Two years after this study, the same set of questionnaires (the Sheep-Goat Scale and other measures) plus a section on panic attacks and kundalini experiences was administered to a group of 62 persons (53 female, 9 male) suffering from panic attacks and 52 persons (23 female, 29 male) who were their support-givers (see Study V of Thalbourne, Bartemucci, Delin, Fox, & Nofi, 1997). Both groups had a mean age of just over 39 years. The support-givers are the closest to being a sample from the nonclinical general population yet surveyed by us. It was therefore of interest to examine the level of their scores on the Sheep-Goat Scale, and, in particular, to compare them retrospectively with those of the manic-depressives and schizophrenics, who were clinical subjects drawn from the general population, not from a university setting.
The mean Sheep-Goat Scale scores for these three groups--people with manic-depression, people with schizophrenia, and support-givers--are given in Table 1, along with statistics for a one-way analysis of variance. We also planned, in advance, to compare the scores of the combined psychotic group with those of the support-givers.
Table 1
Mean Scores (SDs in Parentheses) on Paranormal Belief and
Experience
Manic- Schizo- Support
Depressives phrenics givers
Paranormal
Belief &
Experience 16.5 (8.0) 16.8 (9.3) 13.4 (7.0)
F(2, 169) p [eta.sup.2]
Paranormal
Belief &
Experience 2.94 .055 .03
As can be seen from the table, the mean Sheep-Goat Scale score for the support-givers was below that of the two clinical groups to a marginally significant degree. An a priori comparison of the two clinical groups combined versus the support-givers gave a significant t value: t = 2.39, df = 169, p = .018. The effect is quite small ([eta.sup.2] = 3%), but does appear to be genuine. The mean Sheep-Goat Scale score of the group comprised of sufferers of panic attacks was 16.6 (SD = 6.9), which is comparable to that for the earlier two clinical groups.
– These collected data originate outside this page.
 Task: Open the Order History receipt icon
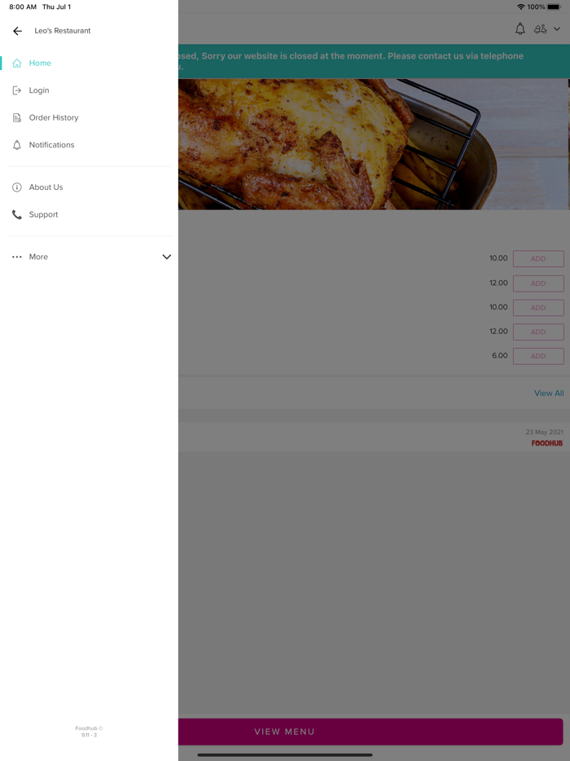pyautogui.click(x=17, y=117)
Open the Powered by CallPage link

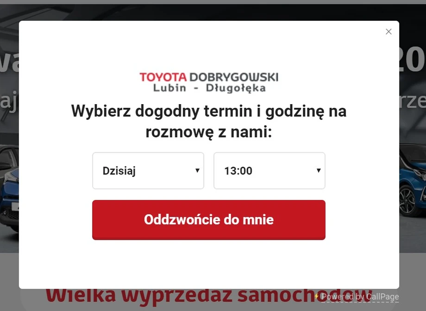pyautogui.click(x=360, y=297)
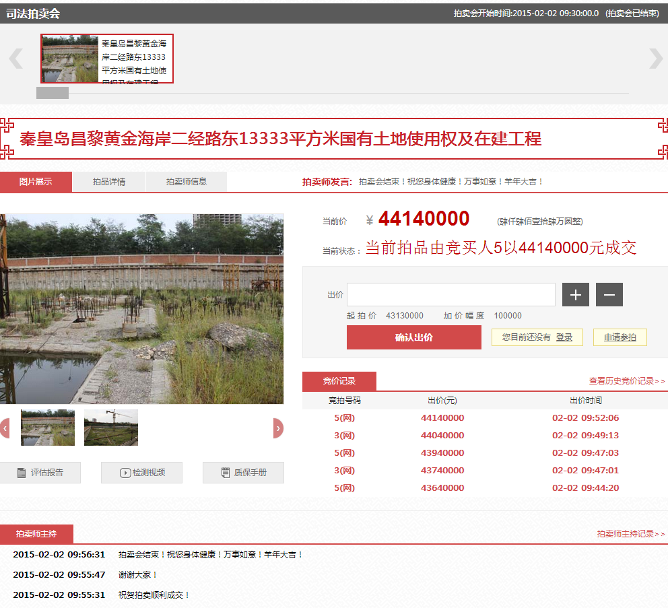Click the 出价 bid amount input field
The height and width of the screenshot is (608, 668).
tap(450, 295)
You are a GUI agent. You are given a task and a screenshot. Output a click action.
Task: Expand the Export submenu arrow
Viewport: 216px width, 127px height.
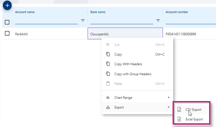(169, 107)
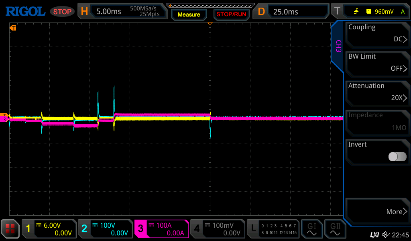Toggle the Invert switch
The image size is (411, 241).
(x=397, y=157)
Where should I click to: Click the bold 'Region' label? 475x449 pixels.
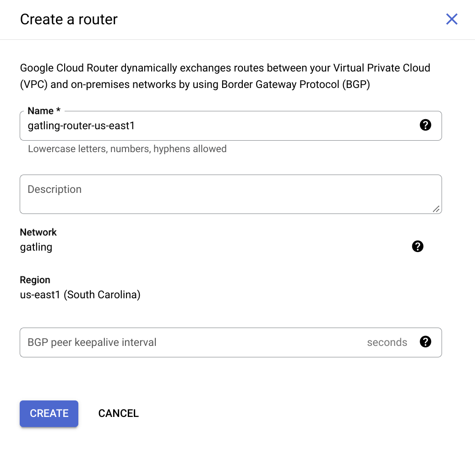[35, 280]
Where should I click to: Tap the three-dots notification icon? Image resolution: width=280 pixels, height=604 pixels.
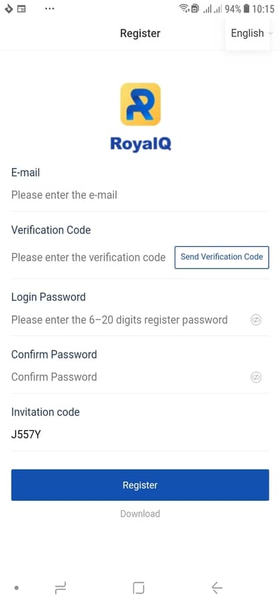click(x=49, y=9)
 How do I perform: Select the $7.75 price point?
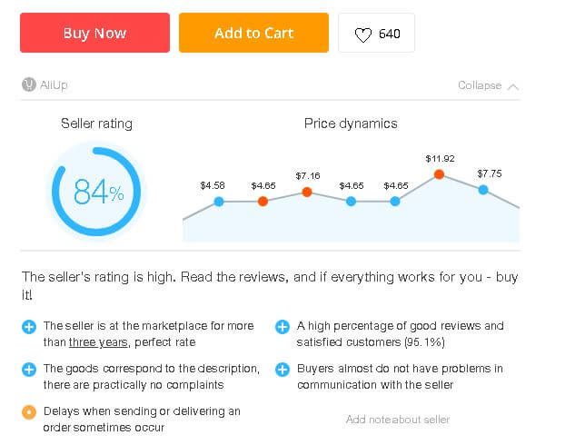tap(483, 190)
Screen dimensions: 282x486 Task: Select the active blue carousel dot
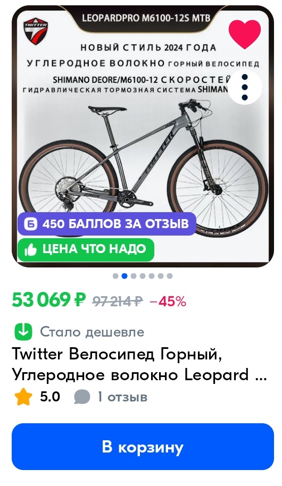pyautogui.click(x=125, y=276)
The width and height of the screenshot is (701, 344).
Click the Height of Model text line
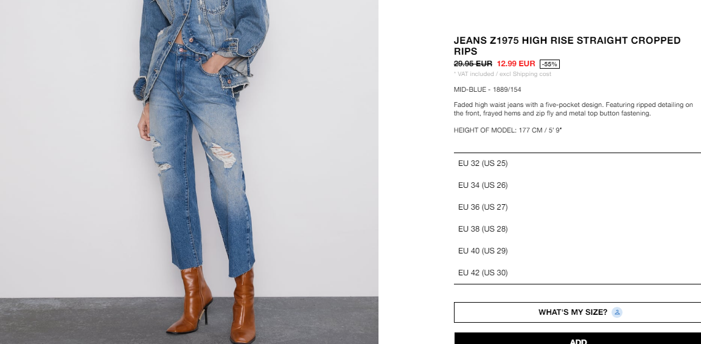tap(507, 131)
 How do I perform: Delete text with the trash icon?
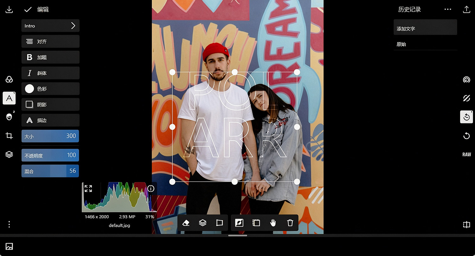[x=290, y=223]
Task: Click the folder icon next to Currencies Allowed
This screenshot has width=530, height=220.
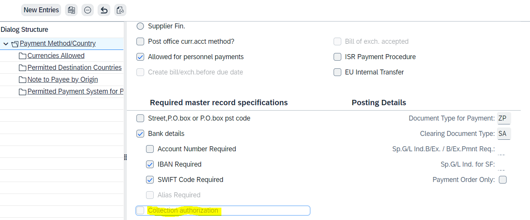Action: pos(23,56)
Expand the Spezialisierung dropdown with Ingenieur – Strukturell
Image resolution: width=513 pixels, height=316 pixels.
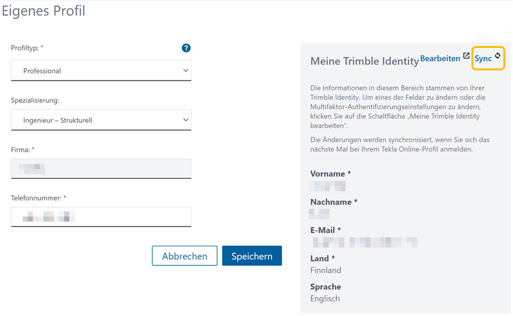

Why do clinical groups score higher on belief in, and experience of, the paranormal? These results are consistent with those reported in England by Jackson (1997) using what he called the Spiritual Experience Questionnaire (cf. the significant difference obtained between clinical and nonclinical groups--the former being higher--by Thalbourne and Delin [1994] on the Mystical Experience Scale [Thalbourne, 1991].) I would interpret these results in the framework of the theory of transliminality: high scores on paranormal belief (and, for that matter, on mystical experience) go along with elevated scores on psychopathology, all of which (and perhaps also ESP) are phenomena caused by a "leaky" mental threshold (Thalbourne & Delin, 1994). Why university students scored more in line with clinical groups on the Sheep-Goat Scale must remain a mystery for the present, unless it has the prosaic explanation that the student sample contains more people who volunteered for a survey about ESP, which would attract believers, thereby raising the mean Sheep-Goat Scale score to a level perhaps comparable to that of the clinical groups.